=== Actions to take ===
A - Using the passage on the signing of Medicare, decide whether each statement agrees with it: (i) Johnson signed Medicare into law on July 30, 1965; (ii) Truman's campaign for national health insurance succeeded; (iii) Truman was over 80 when Johnson signed Medicare. Answer yes or no for each, quoting the words of the passage that decide it.
B - List every person named in the passage on the signing of Medicare.
C - Continue the passage on the signing of Medicare from the point where it stops.

=== Reading text ===
/---
Care for the sick. Serenity for the fearful.

Those are the simple, elegant terms Lyndon Johnson used to describe Medicare on July 30, 1965, the day he signed it into law.

He said it at the side of Harry Truman, who was nearly 80 then. They were at the Truman Library in Independence, Missouri, where Johnson had come to pay homage. It was Truman who had waged the first serious campaign for national health insurance. Truman didn't succeed, but he'd launched a crusade that liberals would spend the next decade-and-a-half pursuing....

On Tuesday, President Obama will sign the Patient Protection and Affordable Care Act into law. And the same spirit will be in the air....
\---
=== Provided information ===
/---
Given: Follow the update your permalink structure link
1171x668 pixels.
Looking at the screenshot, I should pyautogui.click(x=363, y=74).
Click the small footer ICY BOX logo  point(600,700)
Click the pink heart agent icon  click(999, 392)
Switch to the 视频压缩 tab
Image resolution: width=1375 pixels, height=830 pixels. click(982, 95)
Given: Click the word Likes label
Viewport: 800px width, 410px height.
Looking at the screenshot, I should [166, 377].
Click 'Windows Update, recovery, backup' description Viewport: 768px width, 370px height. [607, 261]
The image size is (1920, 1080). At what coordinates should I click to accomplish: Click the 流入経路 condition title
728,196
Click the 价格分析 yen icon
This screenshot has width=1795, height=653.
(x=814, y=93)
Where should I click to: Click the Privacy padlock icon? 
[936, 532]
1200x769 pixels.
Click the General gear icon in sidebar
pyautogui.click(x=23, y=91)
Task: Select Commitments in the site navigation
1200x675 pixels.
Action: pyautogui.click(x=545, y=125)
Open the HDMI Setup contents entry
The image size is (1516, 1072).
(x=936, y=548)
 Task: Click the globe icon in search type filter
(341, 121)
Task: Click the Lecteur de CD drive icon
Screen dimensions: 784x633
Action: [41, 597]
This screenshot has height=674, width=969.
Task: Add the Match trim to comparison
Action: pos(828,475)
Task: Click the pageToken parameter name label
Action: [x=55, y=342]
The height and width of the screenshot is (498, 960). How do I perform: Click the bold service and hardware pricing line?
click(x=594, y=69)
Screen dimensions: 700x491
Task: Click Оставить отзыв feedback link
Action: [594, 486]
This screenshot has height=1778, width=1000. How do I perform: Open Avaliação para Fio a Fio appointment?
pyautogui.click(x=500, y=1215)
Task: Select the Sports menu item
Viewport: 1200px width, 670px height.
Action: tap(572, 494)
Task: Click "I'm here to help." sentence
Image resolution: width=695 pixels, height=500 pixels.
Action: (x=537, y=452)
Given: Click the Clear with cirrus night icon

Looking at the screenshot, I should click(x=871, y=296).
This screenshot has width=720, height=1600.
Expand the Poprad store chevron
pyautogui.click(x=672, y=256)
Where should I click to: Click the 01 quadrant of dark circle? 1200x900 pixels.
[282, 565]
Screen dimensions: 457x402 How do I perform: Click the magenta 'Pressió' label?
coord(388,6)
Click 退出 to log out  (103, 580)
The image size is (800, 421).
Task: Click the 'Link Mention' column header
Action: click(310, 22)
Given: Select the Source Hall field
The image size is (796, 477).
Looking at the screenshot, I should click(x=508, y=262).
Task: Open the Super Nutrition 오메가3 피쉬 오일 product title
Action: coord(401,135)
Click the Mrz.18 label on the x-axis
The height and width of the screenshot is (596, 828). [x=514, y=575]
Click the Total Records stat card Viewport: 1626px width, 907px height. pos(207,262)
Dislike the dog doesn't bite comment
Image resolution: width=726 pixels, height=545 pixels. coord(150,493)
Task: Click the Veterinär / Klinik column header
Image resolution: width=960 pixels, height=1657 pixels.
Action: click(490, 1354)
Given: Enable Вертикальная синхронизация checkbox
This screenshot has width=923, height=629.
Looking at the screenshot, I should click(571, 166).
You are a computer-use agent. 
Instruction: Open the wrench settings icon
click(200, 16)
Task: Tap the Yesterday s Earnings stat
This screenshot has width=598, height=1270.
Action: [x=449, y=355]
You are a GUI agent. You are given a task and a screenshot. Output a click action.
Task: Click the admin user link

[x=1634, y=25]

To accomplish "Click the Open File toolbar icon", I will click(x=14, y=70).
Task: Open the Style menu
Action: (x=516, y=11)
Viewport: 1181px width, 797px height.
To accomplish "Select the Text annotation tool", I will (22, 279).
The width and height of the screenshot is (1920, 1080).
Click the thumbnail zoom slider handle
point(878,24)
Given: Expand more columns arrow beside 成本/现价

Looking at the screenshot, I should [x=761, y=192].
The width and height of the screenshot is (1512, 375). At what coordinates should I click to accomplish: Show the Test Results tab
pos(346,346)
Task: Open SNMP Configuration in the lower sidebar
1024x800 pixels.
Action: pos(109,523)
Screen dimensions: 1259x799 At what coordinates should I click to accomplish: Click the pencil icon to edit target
\---
=== Answers below ===
A -
(i) Yes: "on July 30, 1965, the day he signed it into law."
(ii) No: "Truman didn't succeed"
(iii) No: "who was nearly 80 then"

B - Lyndon Johnson, Harry Truman, President Obama

C -
...[L]ike Medicare, this bill represents a monumental step forward. The numbers are impossible to ignore. More than 30 million additional people will have insurance; even those with sizable deductibles will have protection from the kind of ruinous financial liabilities they face now. There is no public plan--for now!--but there is extensive regulation, including requirements that insurers spend more money on actual patient care. What we spend on medical care isn’t going to plummet. But it won’t rise as fast as it might otherwise. And, over the long run, that can save a lot of money--particularly if we are smart enough to learn and adapt as we go....

And somewhere LBJ will be smiling. Harry Truman, too.